**Problem to solve:** Transcribe only the lines from the one containing "Instruction: Click the Zoom out minus icon" through the final line of the entries below, exactly, and exclude the pictures.

Data extracted from a collection
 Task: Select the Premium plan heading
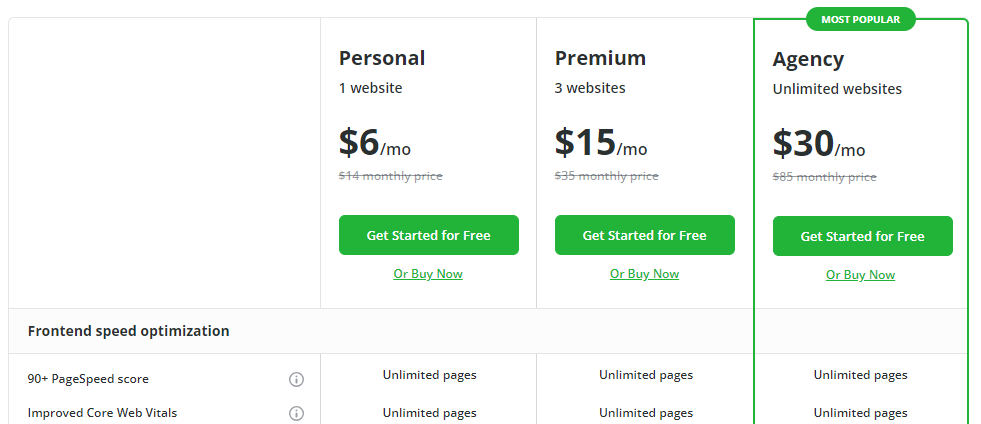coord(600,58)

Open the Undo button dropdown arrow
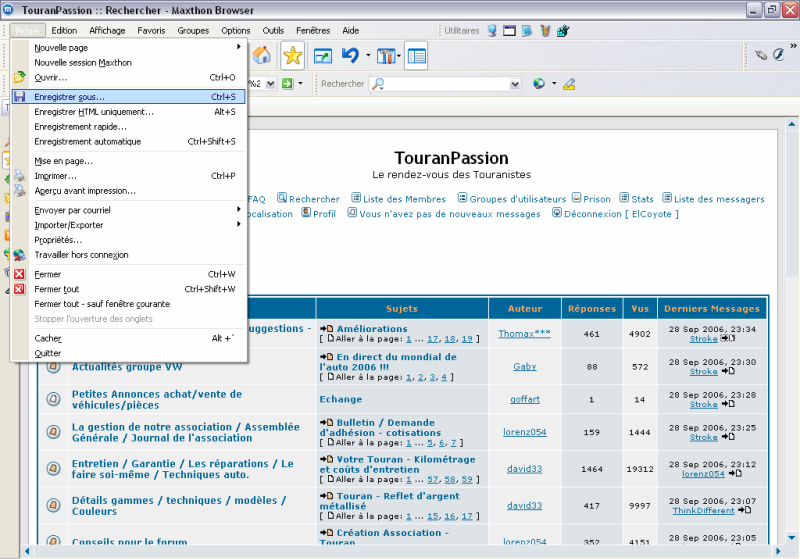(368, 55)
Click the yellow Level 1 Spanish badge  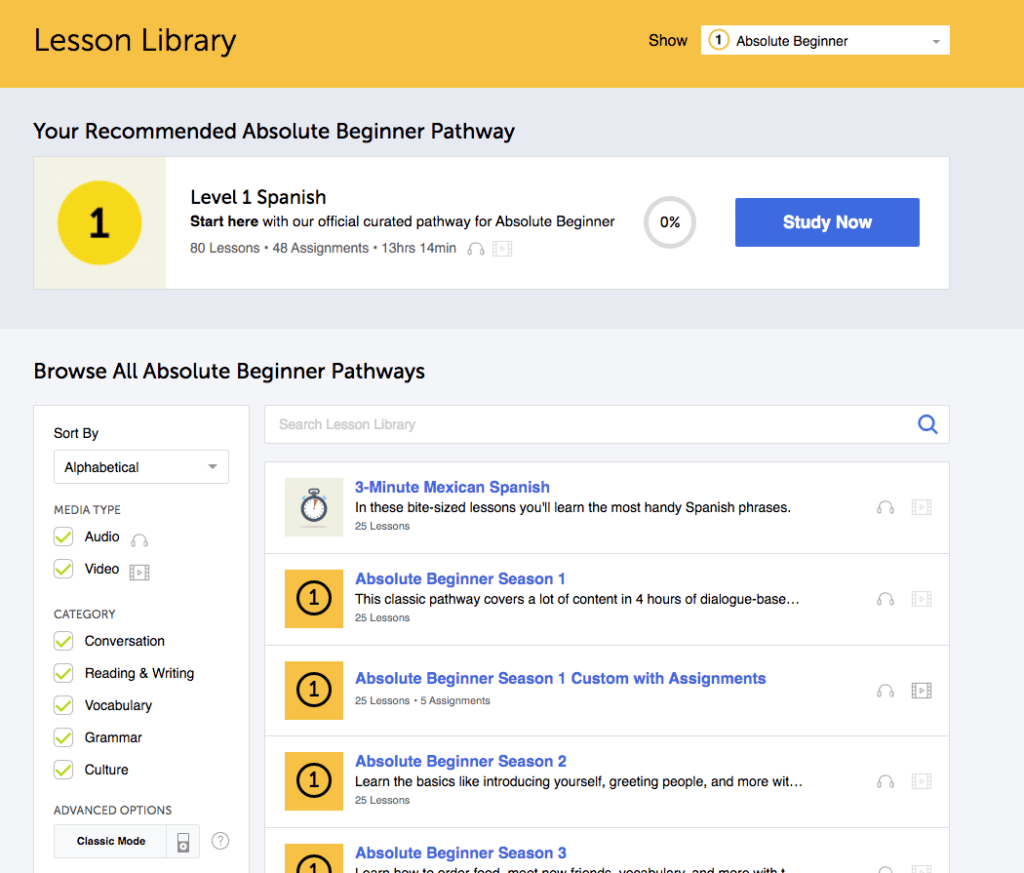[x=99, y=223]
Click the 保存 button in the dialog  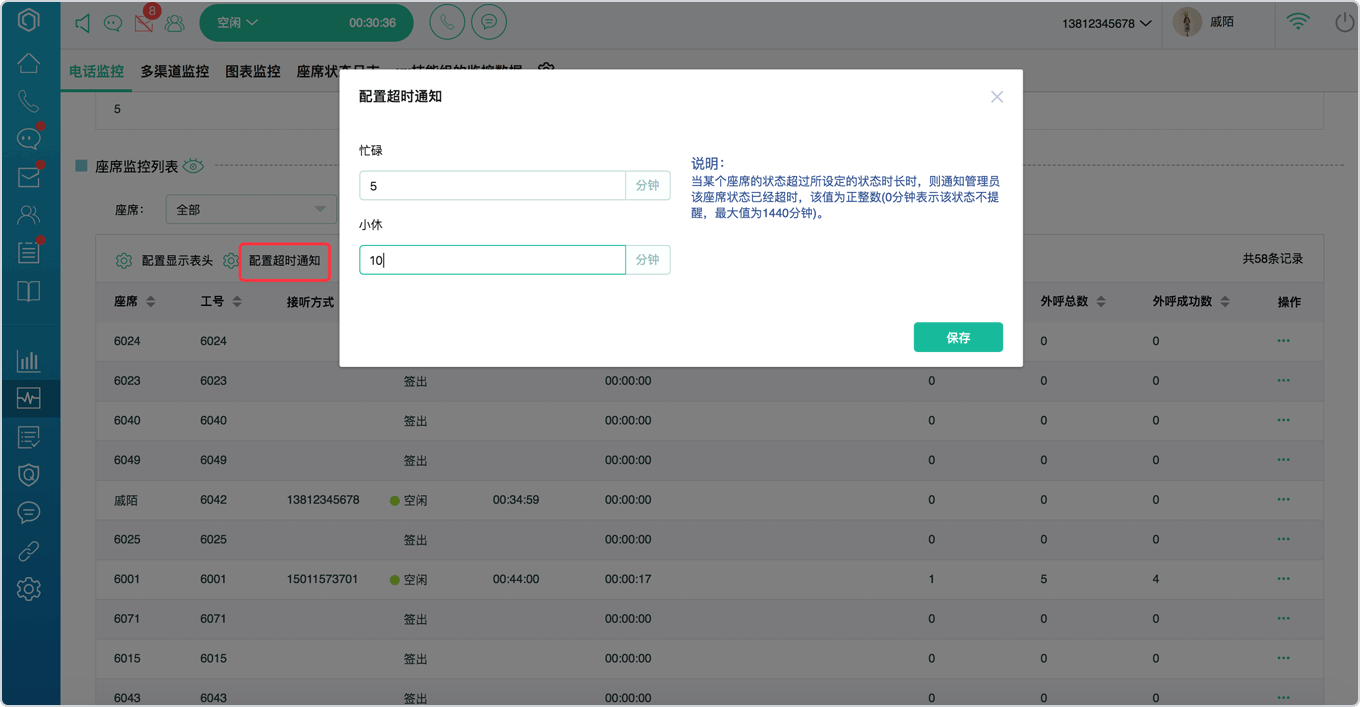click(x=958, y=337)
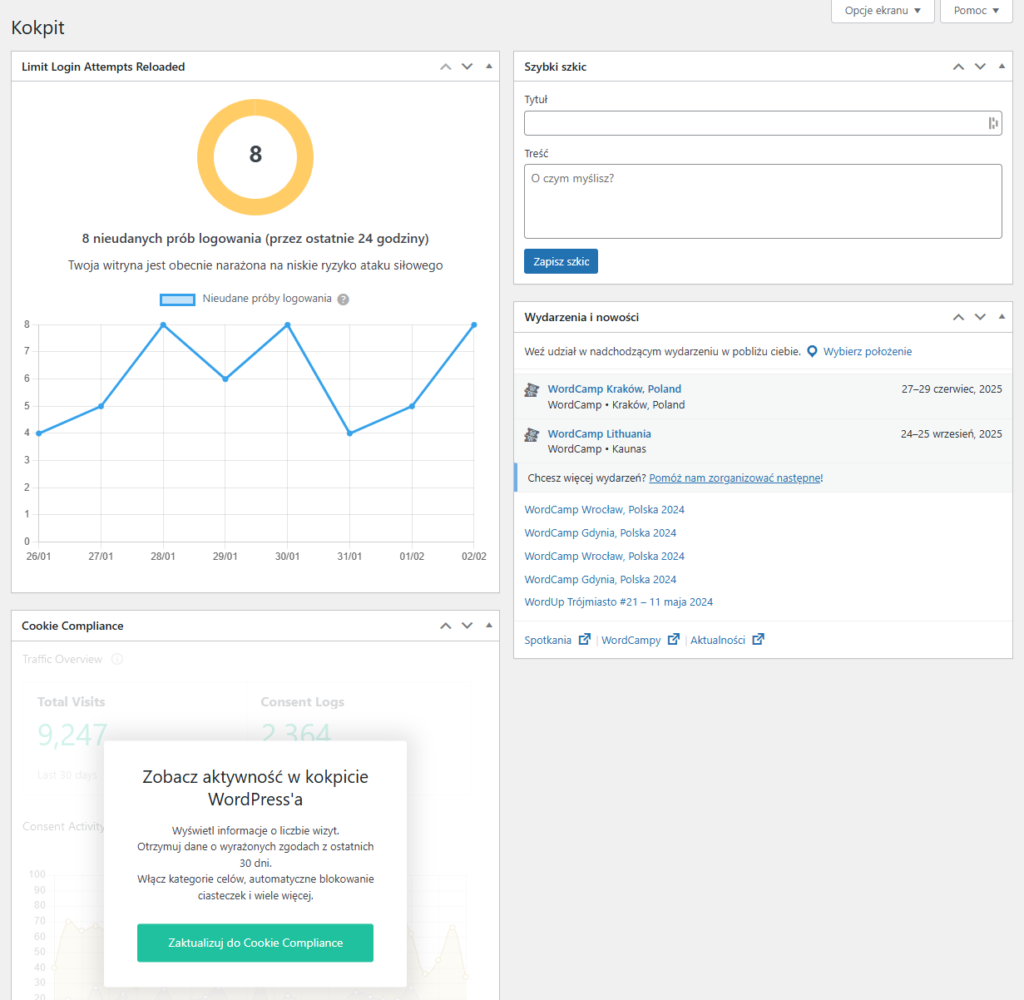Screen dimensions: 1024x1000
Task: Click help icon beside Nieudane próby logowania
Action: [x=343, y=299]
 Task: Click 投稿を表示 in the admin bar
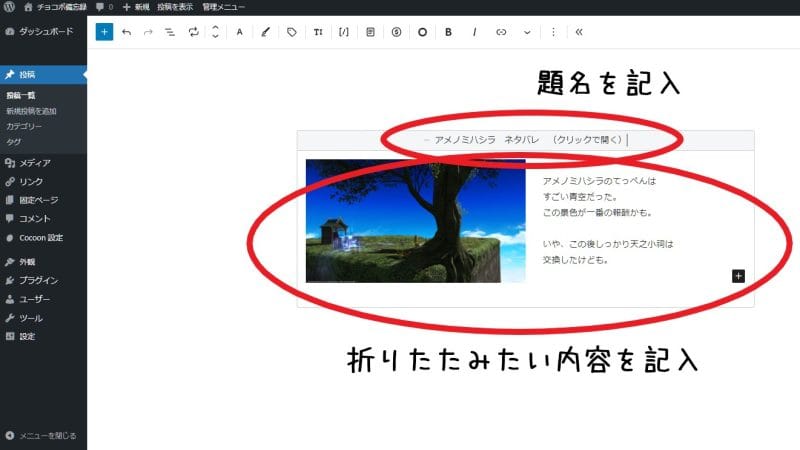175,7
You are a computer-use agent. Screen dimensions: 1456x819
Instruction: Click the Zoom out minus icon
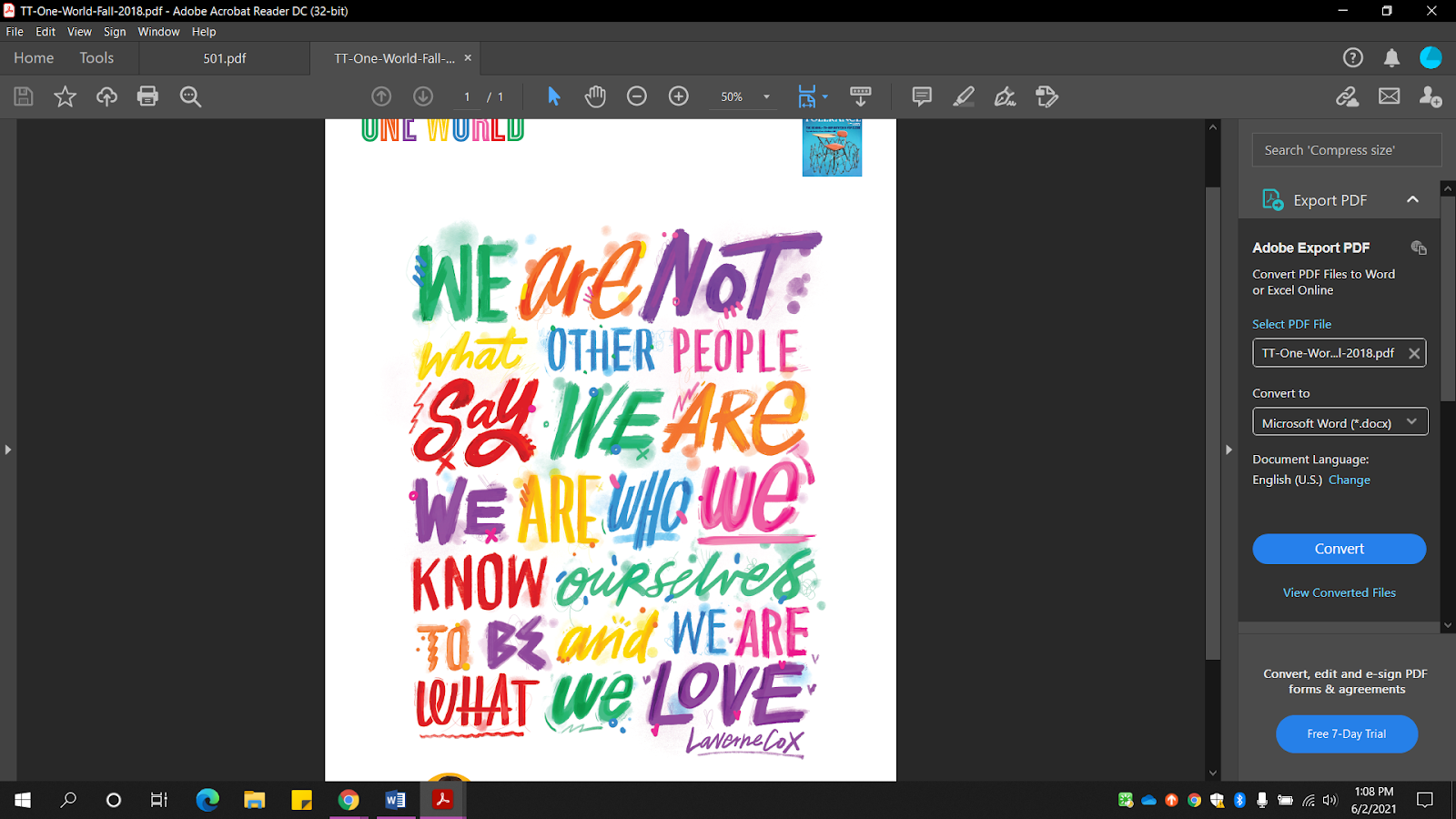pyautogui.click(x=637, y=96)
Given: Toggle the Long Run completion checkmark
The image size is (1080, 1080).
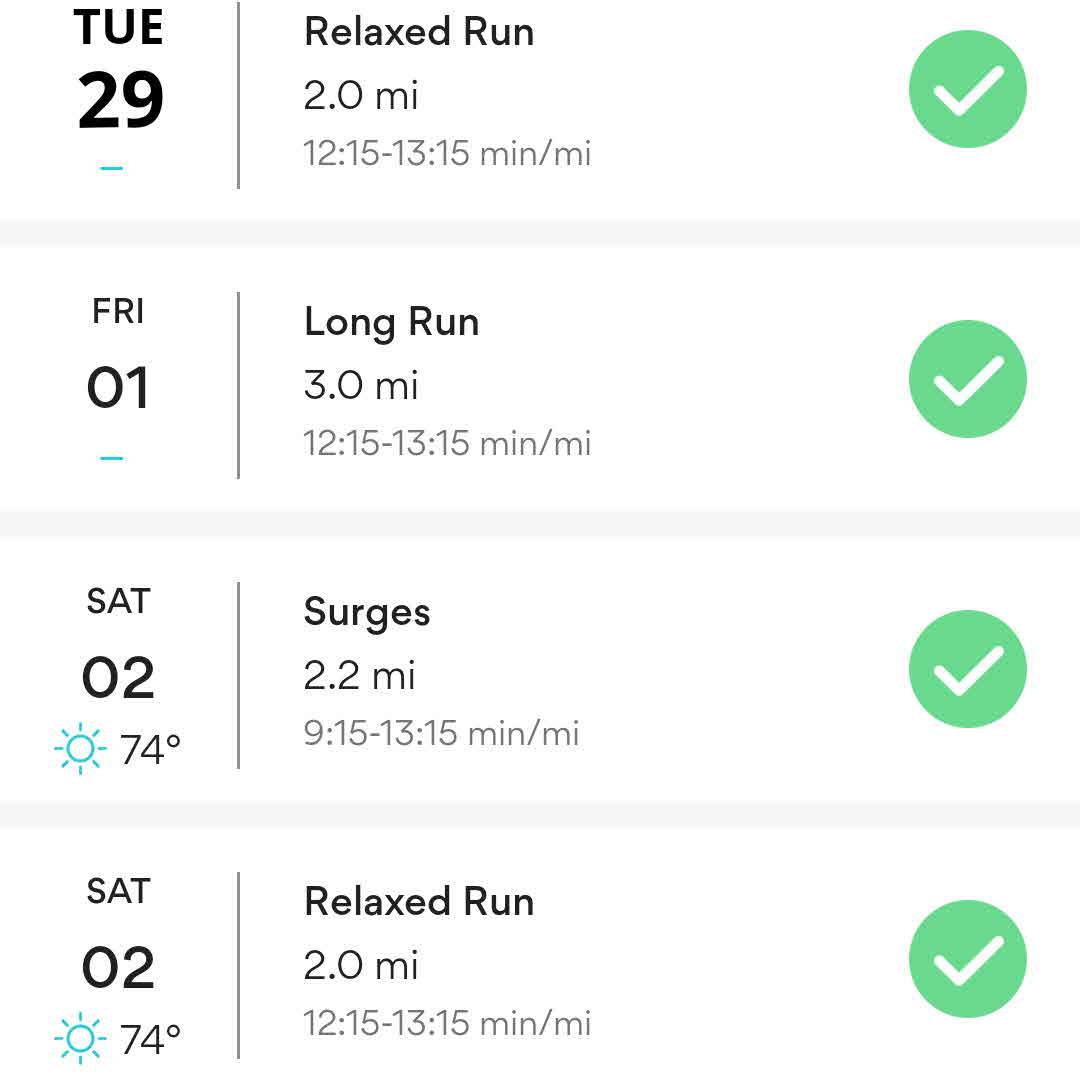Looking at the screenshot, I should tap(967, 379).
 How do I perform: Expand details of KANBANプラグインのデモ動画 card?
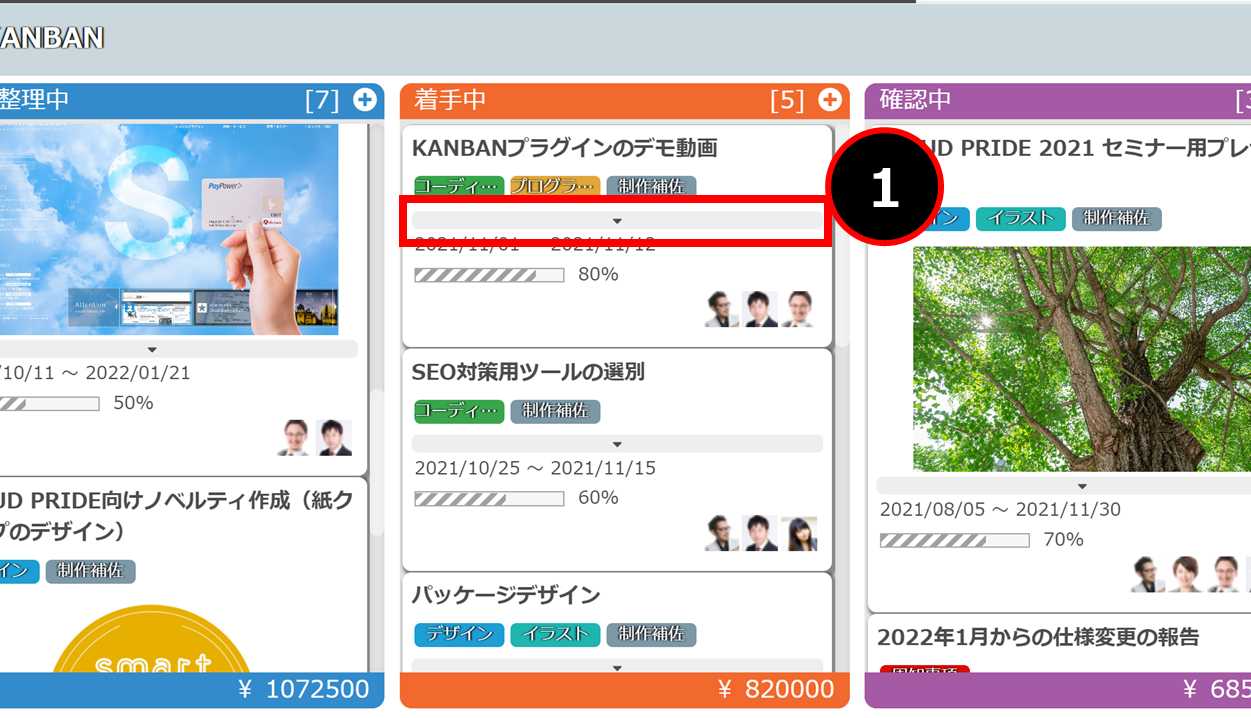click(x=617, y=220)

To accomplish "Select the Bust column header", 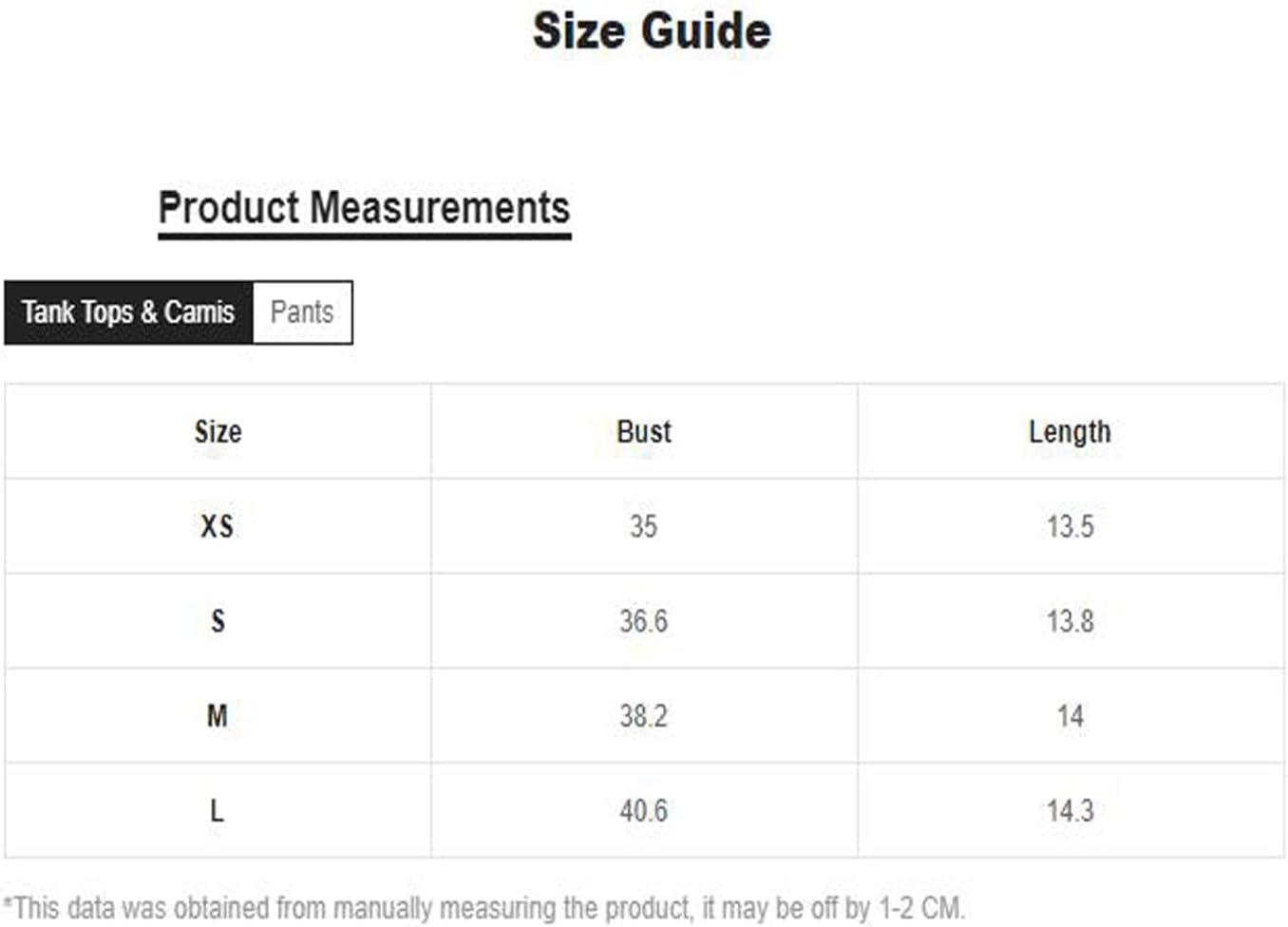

**Solution for this exercise:**
Instruction: Click the Zoom out minus icon
pyautogui.click(x=637, y=96)
Given: Toggle the Long Run completion checkmark
The image size is (1080, 1080).
Looking at the screenshot, I should tap(967, 379).
 How do I perform: Expand details of KANBANプラグインのデモ動画 card?
click(x=617, y=220)

To accomplish "Select the Bust column header", 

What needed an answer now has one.